The Seasons Reside in the Trees by Taylor Tessa Lutz
$14.99
Speaking of forms found in poetry and nature, Robert Hass observed, “…we make our forms because there is no absolute continuity, because those first assurances are broken. The mind, in the act of recovery, creates.” Taylor Lutz’s The Seasons Reside in the Trees is poetry in the act of recovery, or, as Lutz puts it, “I read somewhere this is normal, / though lately I have been questioning everything.” Like a blossoming tree grafted with a dozen kinds of fruits, Lutz’s collection emerges from hard-earned patience and dazzling renewal.
–James Shea
Toughness and vulnerability so rarely occupy the same space, but it is the marriage of those two states that is the makings of resiliency, the ability to stand.

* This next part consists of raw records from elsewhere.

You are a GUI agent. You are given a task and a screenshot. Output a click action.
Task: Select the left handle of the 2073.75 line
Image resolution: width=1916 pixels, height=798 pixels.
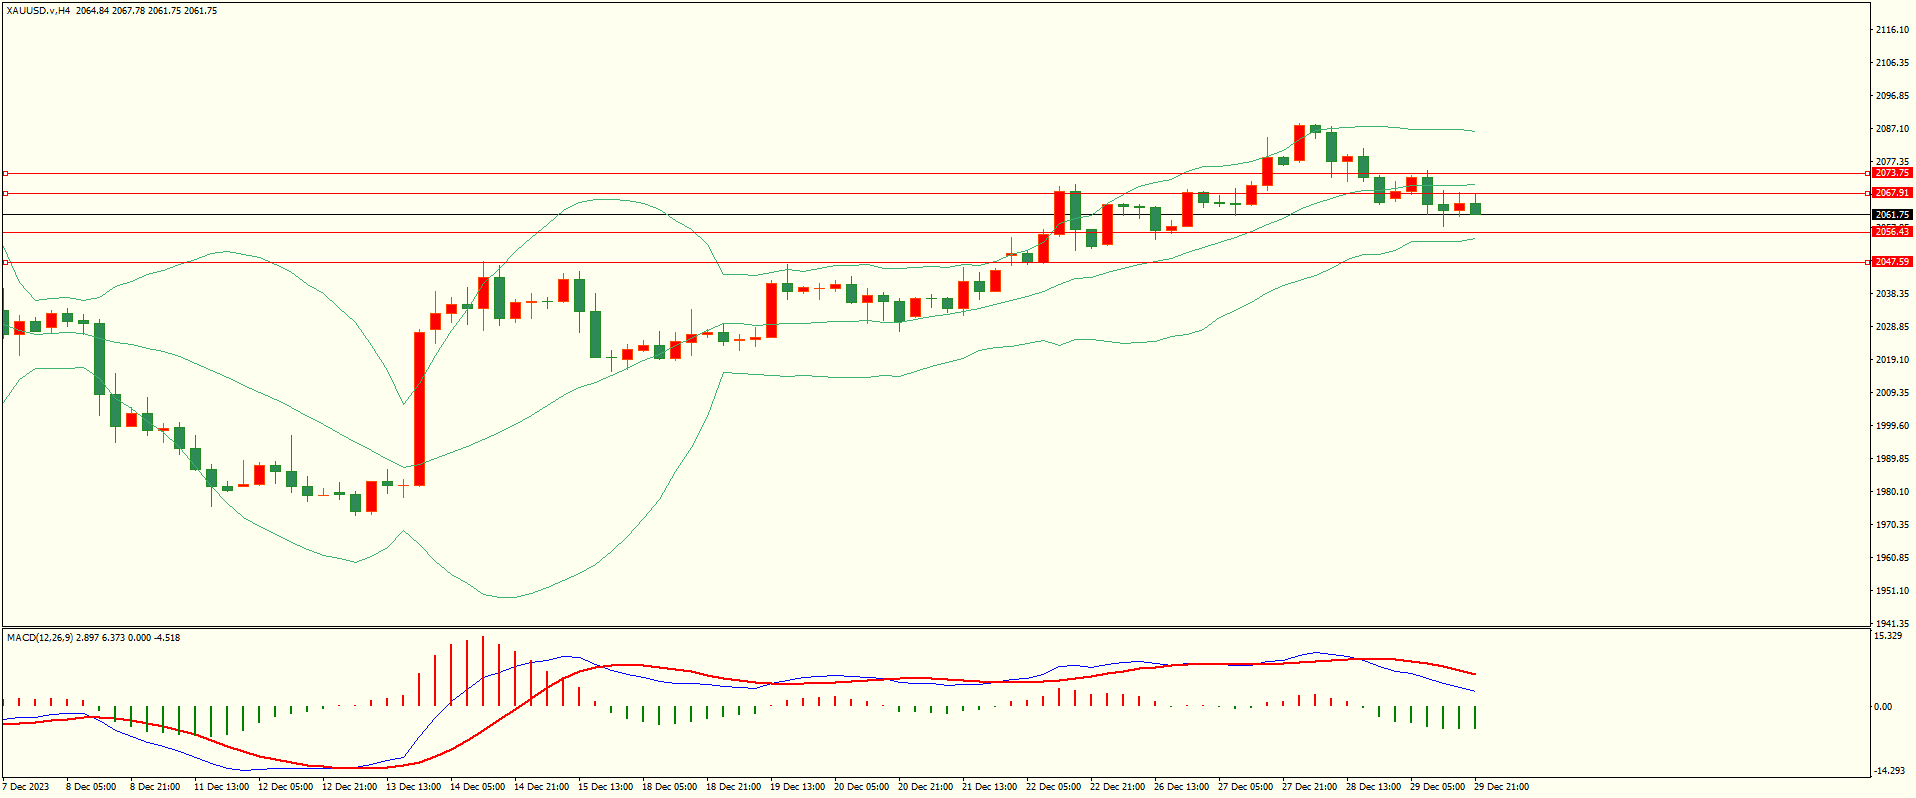[x=5, y=173]
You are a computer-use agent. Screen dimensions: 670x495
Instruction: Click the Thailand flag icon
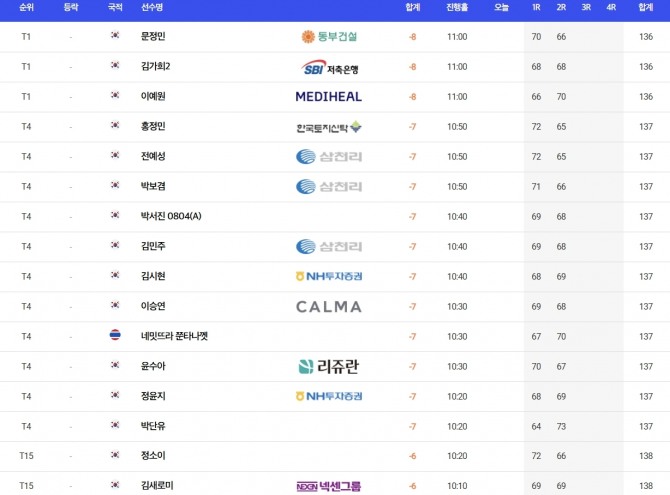point(115,336)
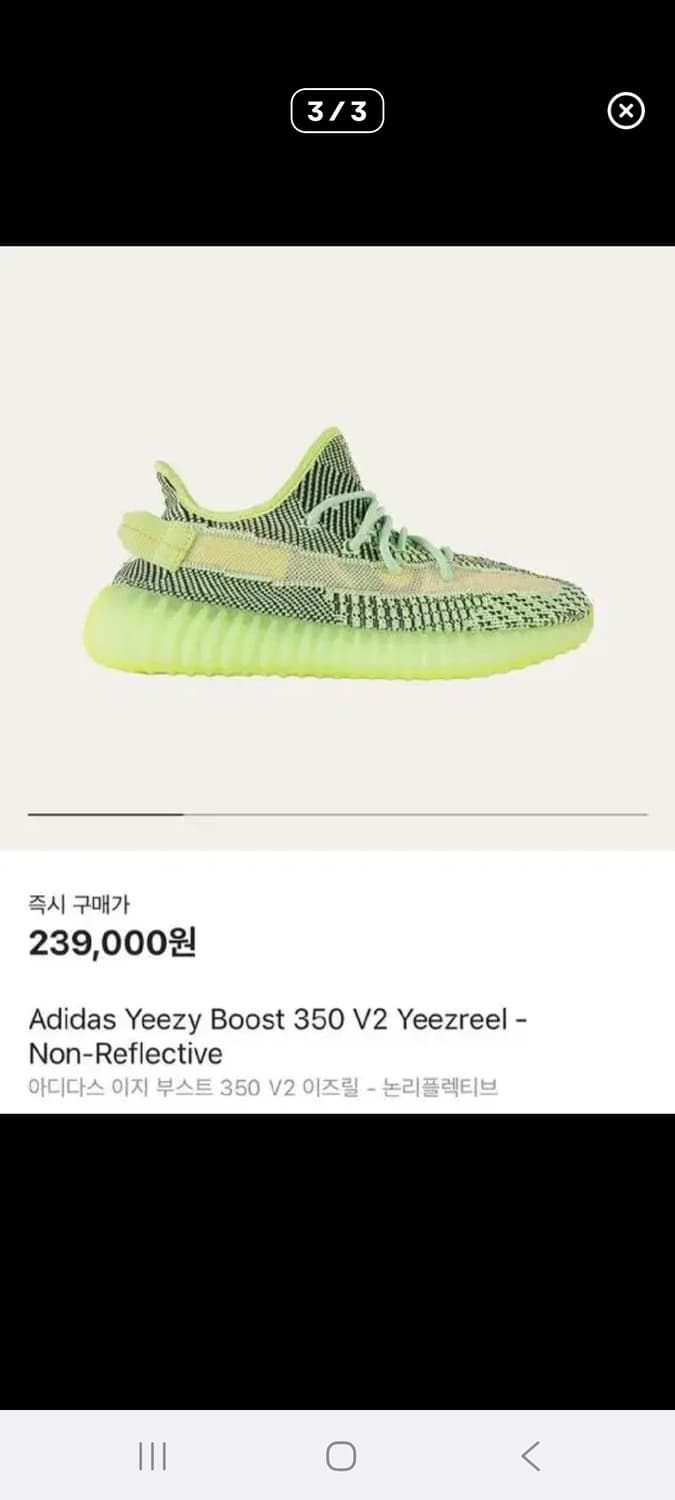Click the light unfilled part of progress bar
The height and width of the screenshot is (1500, 675).
click(416, 815)
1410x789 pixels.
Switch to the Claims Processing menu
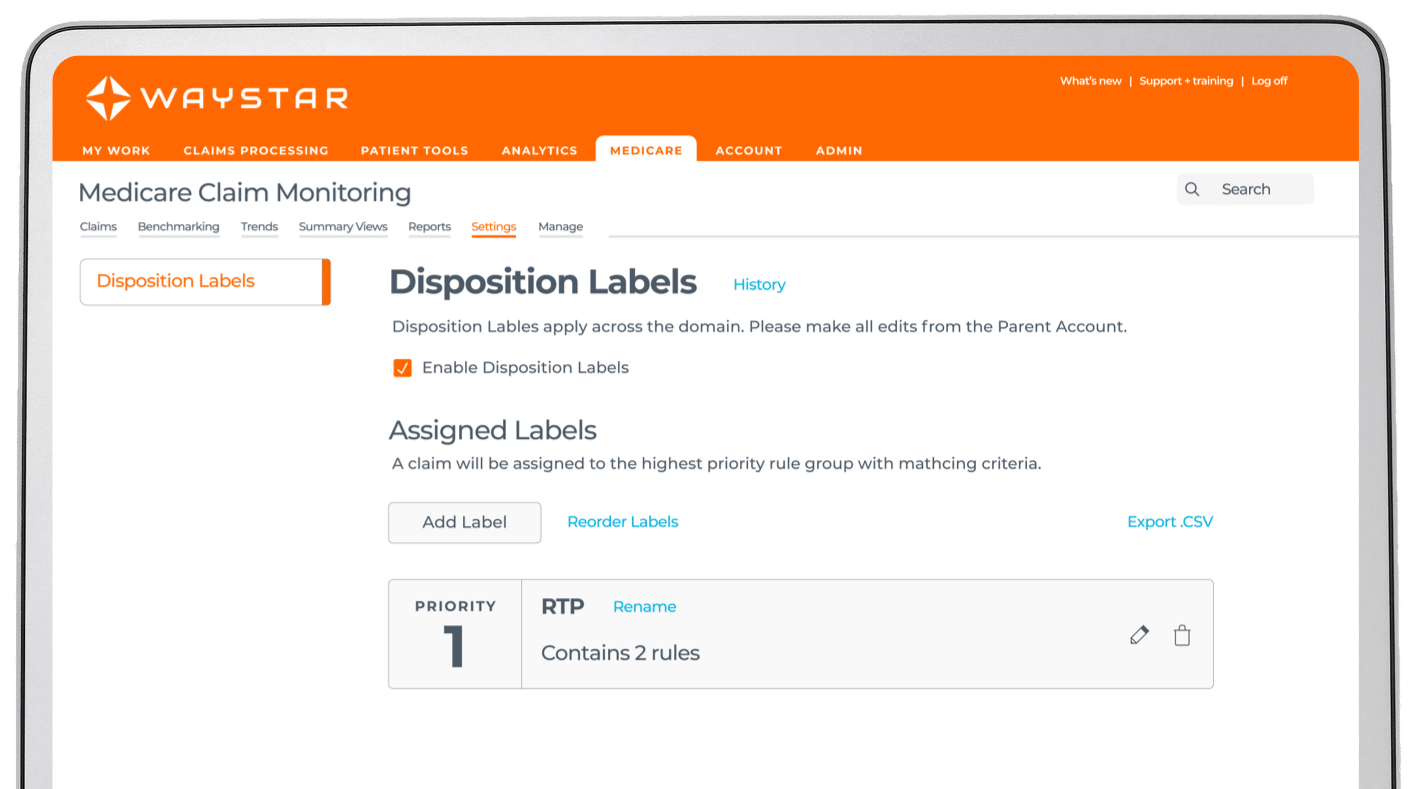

In Taylor Tessa Lutz’s collection The Seasons Reside in the Trees, a sequence that reveals a romantic relationship fallen, we are given smart, tough lyrics, each one like tree rings that are exposed only after the tree is cut, each round testifying to a season passed, a season survived, strength pulled from those wounds, as if from each poem new shoots were rising, branching out, reaching for the sun.
–Bradford Tice, author of What the Night Numbered
Taken together, these poems form a sequence in which relationships are up in the air, questions are unanswered, but the surprising details of life, pinecones and Rubik’s Cubes, flare up as exit windows and entrance doors away from and into the daily fabric of lives, relationships, and authentic self-conceptions. “Lately, I have been questioning everything,” Taylor Tessa says midway through her rambunctious, moving, warm and inventive first collection.
–David Blair
Description
The Seasons Reside in the Trees
by Taylor Tessa Lutz
$14.99, paper
978-1-63534-711-1
2018
Taylor Tessa Lutz teaches 6th grade English Language Arts in the small town of Wray, Colorado. Despite living in a quiet town in the Midwest, she and other budding poets here have a lot to say. Her work is inspired by both the visual and literary arts. Her family, faith, and the taciturnity of the country around her fuel her passion for life and writing.
Lutz graduated from Nebraska Wesleyan University with a Bachelor’s in English and minor in writing. While there, she received the Boatright Award in Poetry. Nine poems as well as two short stories were published here. She became the co-editor of poetry for the Flintlock during her undergraduate and helped as a visiting editor for The Penmen Review while completing her Master’s in English and Creative Writing and Poetry at Southern New Hampshire University.